ISLAMABD: Former finance minister Ishaq Dar said on Wednesday the exchange-rate will improve once Pakistan’s economy is steered in the right direction, going as far as saying that it could even come down to Rs160 against the US dollar in a few months when “fiscal and monetary policies are fixed”

“This is their incompetence,” he said when asked by Shirazi if the rupee value could improve now that the Pakistan Muslim League-Nawaz (PML-N) has taken over.

During its previous tenure, the PML-N earned a reputation for keeping a strong rupee, reportedly much to the annoyance of the International Monetary Fund (IMF) and exporters who argued that keeping the currency “artificially strong” hurts the economy in the long-run.

However, Dar said dollar cannot be administratively controlled beyond “limited intervention”.

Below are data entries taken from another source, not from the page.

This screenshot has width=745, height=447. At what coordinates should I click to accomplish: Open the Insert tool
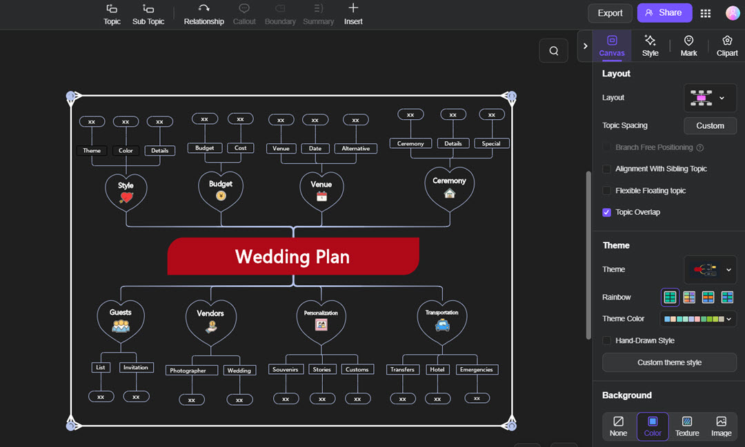(352, 14)
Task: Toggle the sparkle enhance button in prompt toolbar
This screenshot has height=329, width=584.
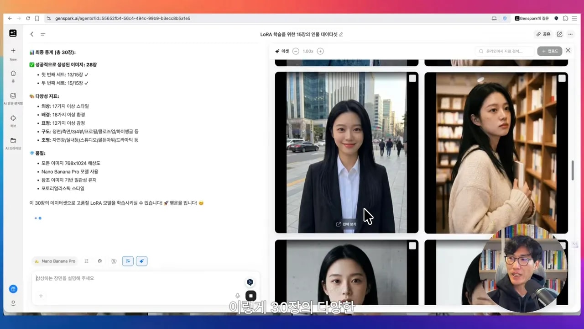Action: (141, 261)
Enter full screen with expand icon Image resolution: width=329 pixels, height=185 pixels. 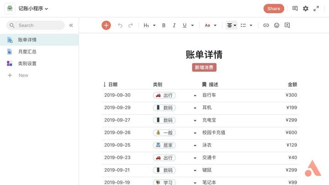(x=316, y=9)
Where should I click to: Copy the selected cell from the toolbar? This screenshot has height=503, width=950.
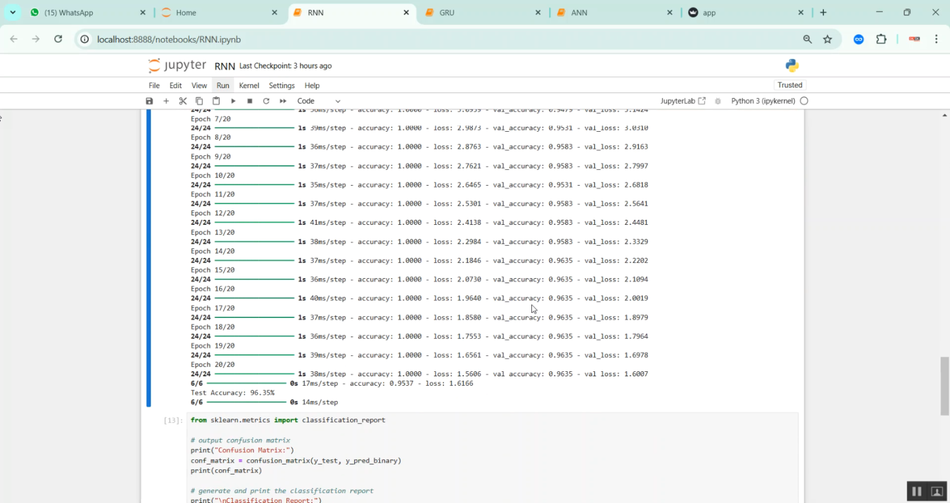click(199, 101)
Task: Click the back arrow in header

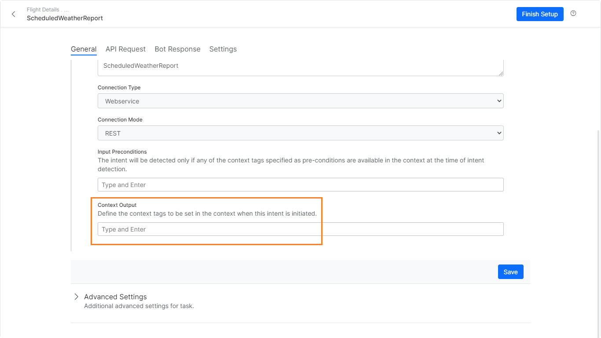Action: click(x=13, y=14)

“Dollar cannot be administratively (controlled) — you can intervene in a limited way. Economic fundamentals need to be right, inflation needs to be in control, fiscal deficit needs to be in control, while foreign exchange reserves need to be at the right level.”

When categorically asked by Shirazi if the rupee could strengthen to 160 against the dollar, Dar said “it can”.

“God willing, it can. But you will have to work hard for it. You will need to fix economic policy. You will need to take fiscal and monetary measures as well as set economic direction. Revenue has to be increased. Once the direction is right, dollar can be stabilised.”

Responding to a question on inflation, which has run in double-digits for months, Dar said the government giving a “free hand” to the exchange rate has been the “mother of all evils”.

“When inflation started rising, they increased the interest rate, attracting ‘hot money’. When the pandemic came, they decreased the interest rate, and an outflow of dollars occurred.”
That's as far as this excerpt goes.